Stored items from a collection

*** Begin section ***

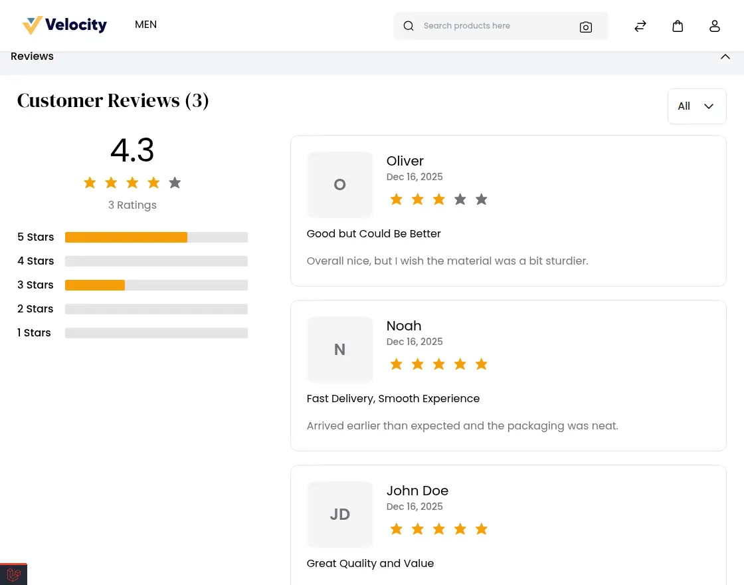
Task: Open the compare arrows icon
Action: tap(640, 25)
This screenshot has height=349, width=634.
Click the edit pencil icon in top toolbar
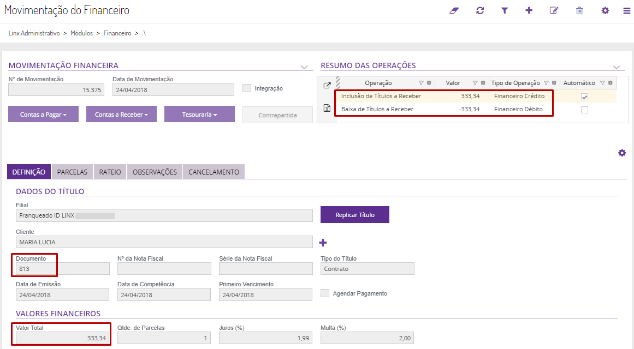coord(554,10)
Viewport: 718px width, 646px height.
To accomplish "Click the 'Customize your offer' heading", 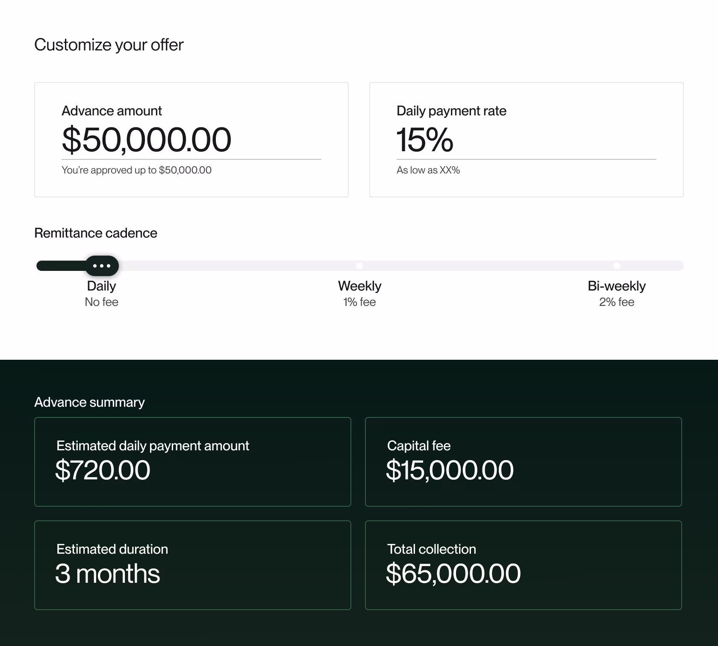I will 109,45.
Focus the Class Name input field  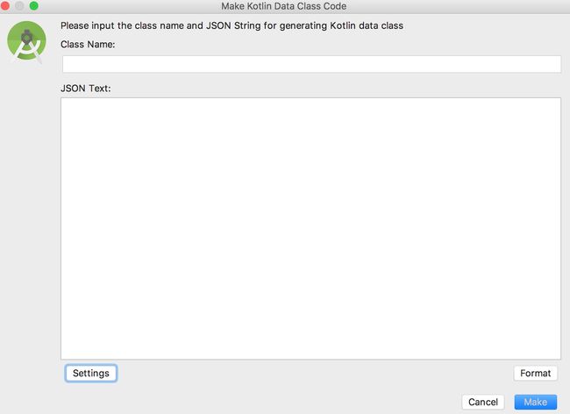tap(311, 64)
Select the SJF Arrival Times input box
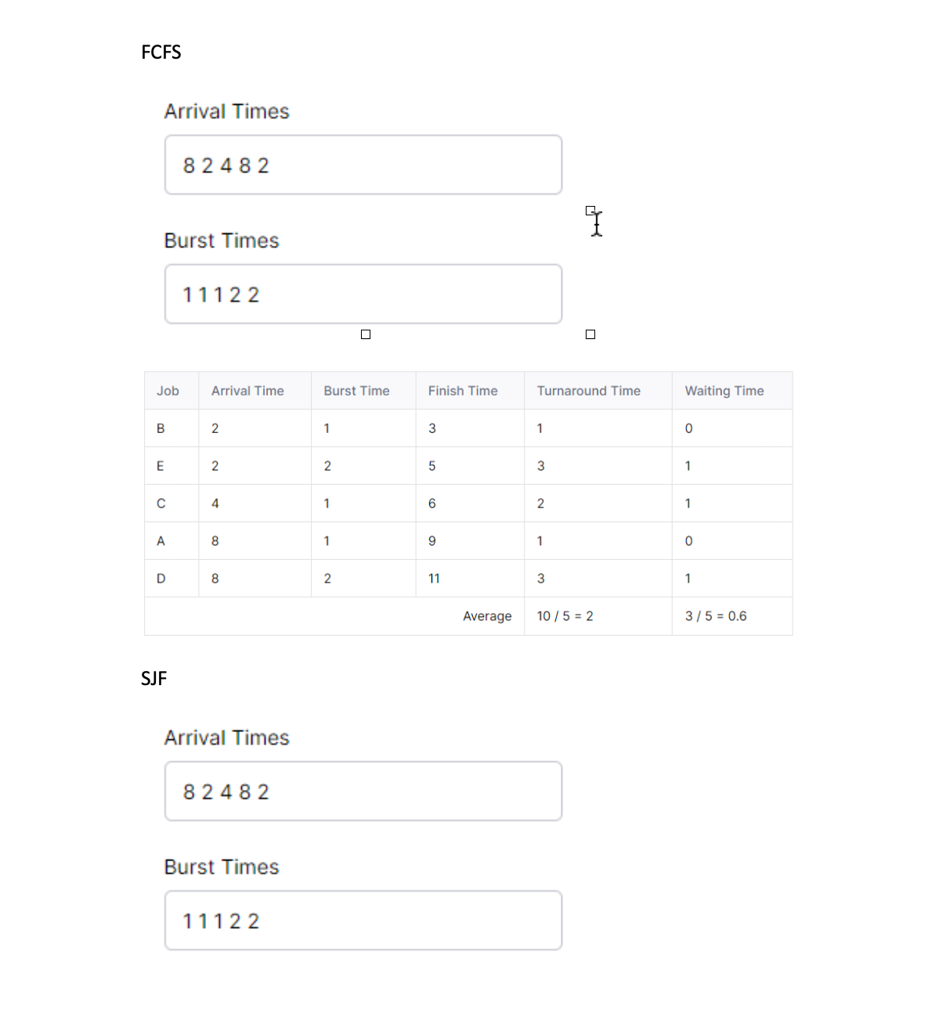 pos(363,791)
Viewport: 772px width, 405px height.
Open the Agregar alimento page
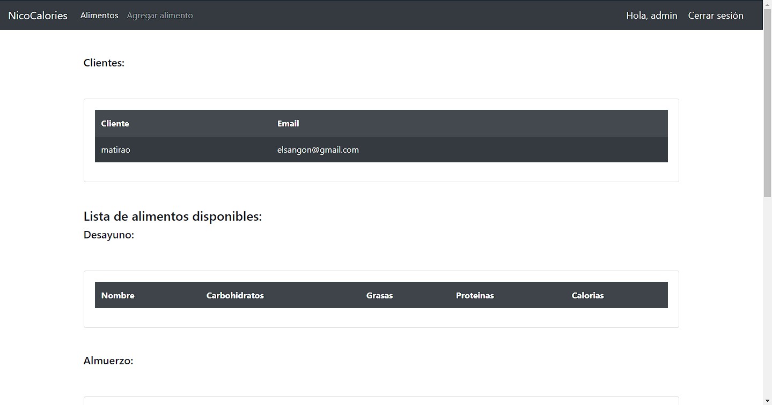(160, 16)
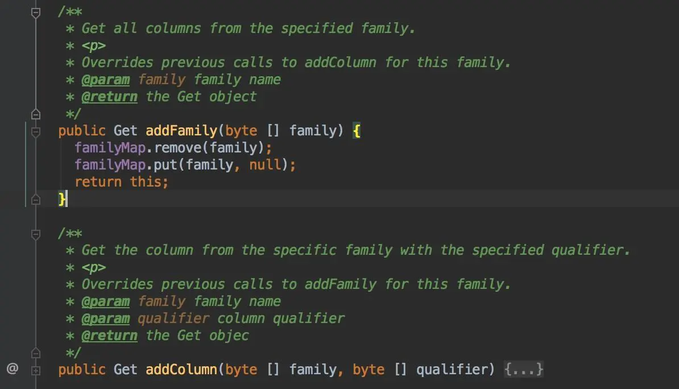Viewport: 679px width, 389px height.
Task: Click the @ gutter icon beside addColumn
Action: (13, 369)

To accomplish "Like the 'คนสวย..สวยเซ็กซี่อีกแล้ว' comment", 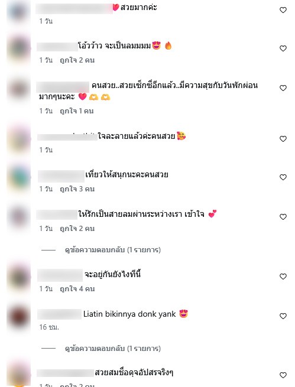I will pos(283,88).
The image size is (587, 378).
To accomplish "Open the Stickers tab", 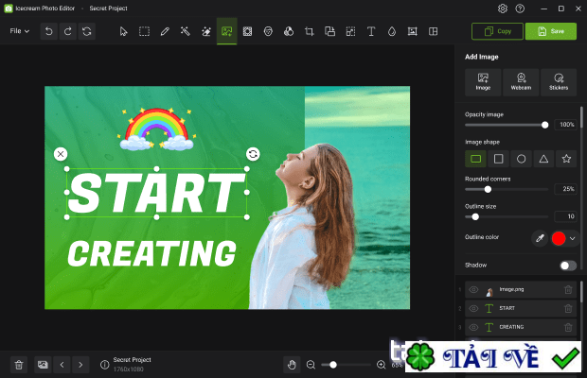I will point(559,81).
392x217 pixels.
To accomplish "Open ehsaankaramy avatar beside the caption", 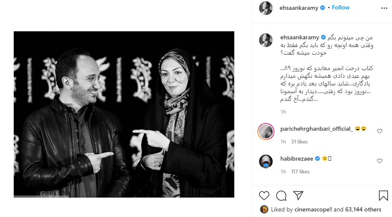I will tap(266, 40).
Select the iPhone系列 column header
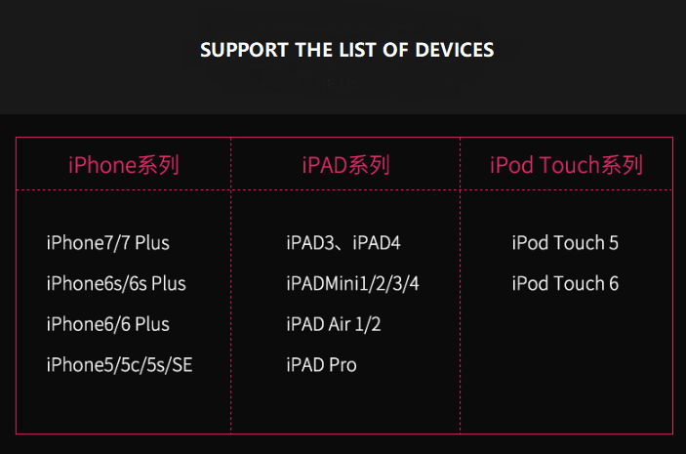Viewport: 686px width, 454px height. coord(123,165)
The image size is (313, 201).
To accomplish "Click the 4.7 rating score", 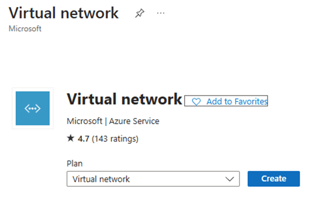I will tap(83, 139).
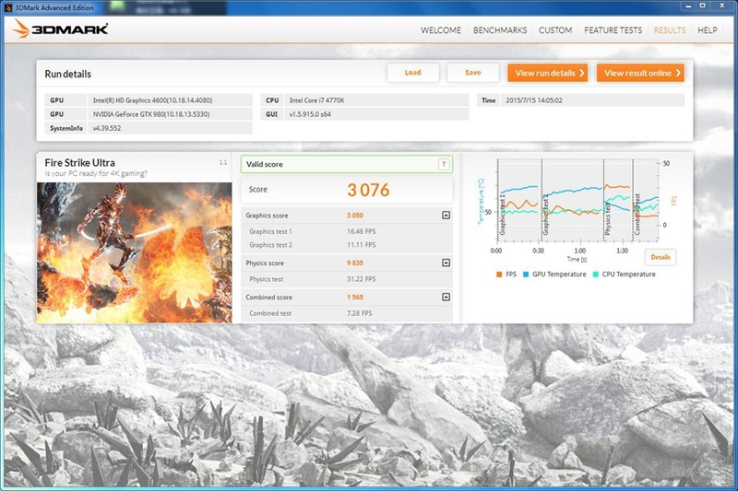738x491 pixels.
Task: Click the 3DMark logo in the header
Action: (x=61, y=29)
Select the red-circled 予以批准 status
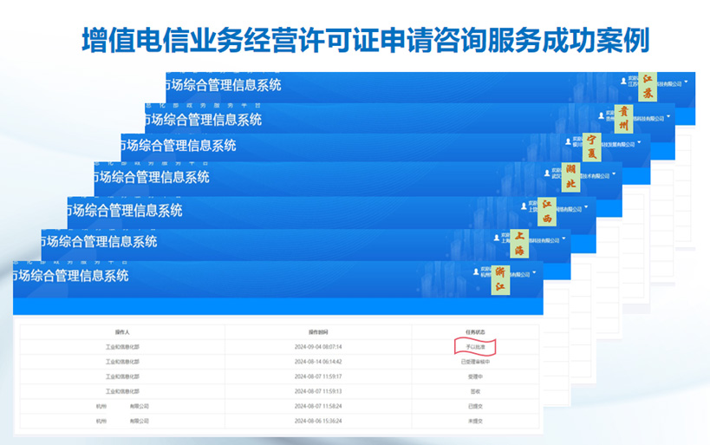This screenshot has width=710, height=445. point(476,346)
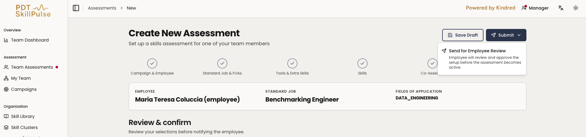
Task: Open Team Dashboard chart icon
Action: click(6, 40)
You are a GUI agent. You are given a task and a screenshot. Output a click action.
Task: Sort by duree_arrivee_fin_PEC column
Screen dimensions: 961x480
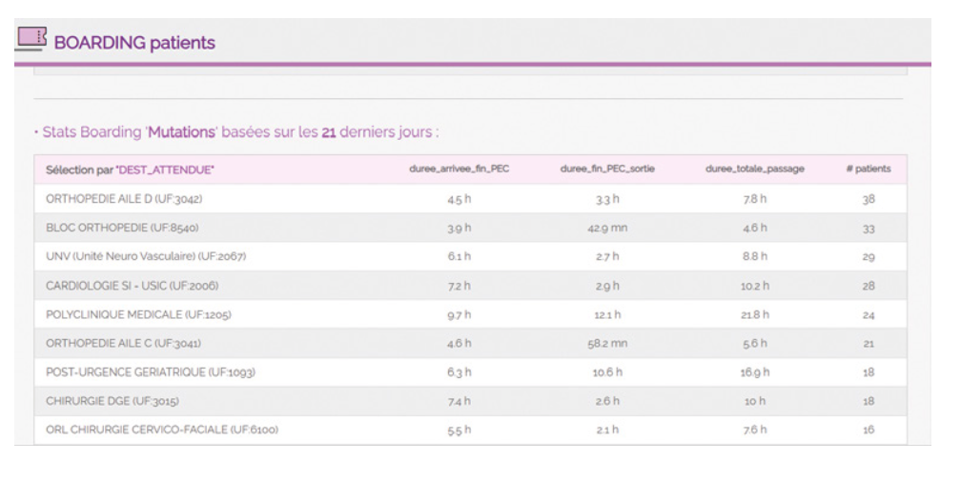[x=459, y=170]
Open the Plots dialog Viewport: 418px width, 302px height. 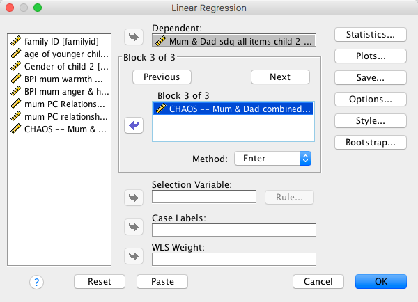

*** End section ***

Exercise →
Check each line of the records above for "size", and copy those that have it.

Result of this task →
The image size is (587, 378).
The image size is (313, 201).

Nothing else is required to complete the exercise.